HBase reading notes – data structure


Skip table

Jump tables are widely used in kV databases, such as redis, leveldb and HBase, which take jump tables as a basic data structure to maintain ordered data sets.
Property 1 the probability of a node falling on the k-th layer is Pk-1.
Property 2 a jump list with n elements in the lowest linked list, the total number of elements, where k is the height of the jump list.
Property 3 the height of the jump table is O (logn).
Property 4 the query time complexity of the jump table is O (logn).
Property 5 the insertion / deletion time complexity of the hop table is O (logn).


LSM tree is essentially the same as b+ tree. It is an index structure of disk data. However, unlike the b+ tree, the index of the LSM tree is more friendly to write requests.
The LSM tree index is generally composed of two parts, one is the memory part, and the other is the disk part. The memory part generally uses a jump table to maintain an ordered set of keyvalues. The disk part is generally composed of multiple internal keyValue ordered files.

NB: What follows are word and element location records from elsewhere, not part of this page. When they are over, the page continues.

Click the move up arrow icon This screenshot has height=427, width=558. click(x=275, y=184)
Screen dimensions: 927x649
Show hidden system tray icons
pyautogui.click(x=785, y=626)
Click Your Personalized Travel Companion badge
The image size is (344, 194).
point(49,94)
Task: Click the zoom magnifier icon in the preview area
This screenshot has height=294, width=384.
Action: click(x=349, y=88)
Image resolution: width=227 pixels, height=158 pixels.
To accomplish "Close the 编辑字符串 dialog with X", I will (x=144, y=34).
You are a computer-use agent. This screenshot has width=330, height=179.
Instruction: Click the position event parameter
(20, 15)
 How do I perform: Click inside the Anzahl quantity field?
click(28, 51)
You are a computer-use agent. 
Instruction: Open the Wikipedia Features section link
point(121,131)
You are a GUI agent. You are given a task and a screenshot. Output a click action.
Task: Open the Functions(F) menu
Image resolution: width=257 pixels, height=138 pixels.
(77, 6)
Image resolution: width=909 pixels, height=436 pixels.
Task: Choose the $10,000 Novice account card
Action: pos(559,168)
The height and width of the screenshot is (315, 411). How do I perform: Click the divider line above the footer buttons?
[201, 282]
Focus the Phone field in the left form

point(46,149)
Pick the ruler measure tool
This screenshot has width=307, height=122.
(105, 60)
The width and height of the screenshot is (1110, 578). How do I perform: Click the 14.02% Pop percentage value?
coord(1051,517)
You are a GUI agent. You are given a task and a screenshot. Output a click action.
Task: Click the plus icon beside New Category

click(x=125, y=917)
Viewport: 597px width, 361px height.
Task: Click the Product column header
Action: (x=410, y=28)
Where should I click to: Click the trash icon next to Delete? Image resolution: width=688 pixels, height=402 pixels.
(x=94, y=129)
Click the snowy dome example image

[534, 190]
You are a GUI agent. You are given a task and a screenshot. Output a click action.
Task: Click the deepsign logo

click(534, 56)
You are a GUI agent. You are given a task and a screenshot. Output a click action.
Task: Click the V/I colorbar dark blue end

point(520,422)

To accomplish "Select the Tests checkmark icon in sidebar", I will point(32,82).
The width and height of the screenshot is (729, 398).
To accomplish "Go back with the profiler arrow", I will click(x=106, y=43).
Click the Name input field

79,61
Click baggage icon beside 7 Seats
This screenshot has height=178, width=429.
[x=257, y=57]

LSM stores a collection of multiple keyvalues. Each keyValue is generally represented by a byte array.

  • nature:
  • Binary content of key.
  • A 64 bit long value representing the version number, corresponding to timestamp in HBase; This version number usually indicates the writing order of the data. The larger the version number, the more priority the data will be read by the user. Some policies will even be designed to obsolete the data with smaller version numbers (there is a TTL policy in HBase).
  • What is stored in the LSM tree is not the data itself, but the operation records. This corresponds to the meaning of log in the LSM tree (log structured merge tree), that is, the operation log.

2. multi channel merging

HBase reading notes - data structure

  1. Index structure of LSM tree
    Memory part and disk part
  • The memory part is a concurrentskiplistmap, the key part is the above-mentioned key part, and the value is a byte array. When data is written, it is directly written to the memstore.
    With continuous writing, once the memory occupation exceeds a certain threshold, the data in the memory part will be exported to form an orderly data file and stored on the disk.
  • The process of forming an ordered data file from memory part export is called f lush. To avoid the impact of flush on write performance, the currently written memstore will be set as a snapshot, and new write operations will not be allowed to write to the memstore of this snapshot. Open another memory space as memstore for subsequent data writing. Once the memstore of the snapshot is written, the corresponding memory space can be released. In this way, stable write performance can be achieved through two memstores.
HBase reading notes - data structure


Bloom filter

Implementing a disk and memory based hash index can certainly solve this problem. Another low-cost way is to use bloom filter to realize.
HBase’s get operation uses a low-cost and efficient bloom filter to filter a large number of invalid data blocks, thus saving a lot of disk IO.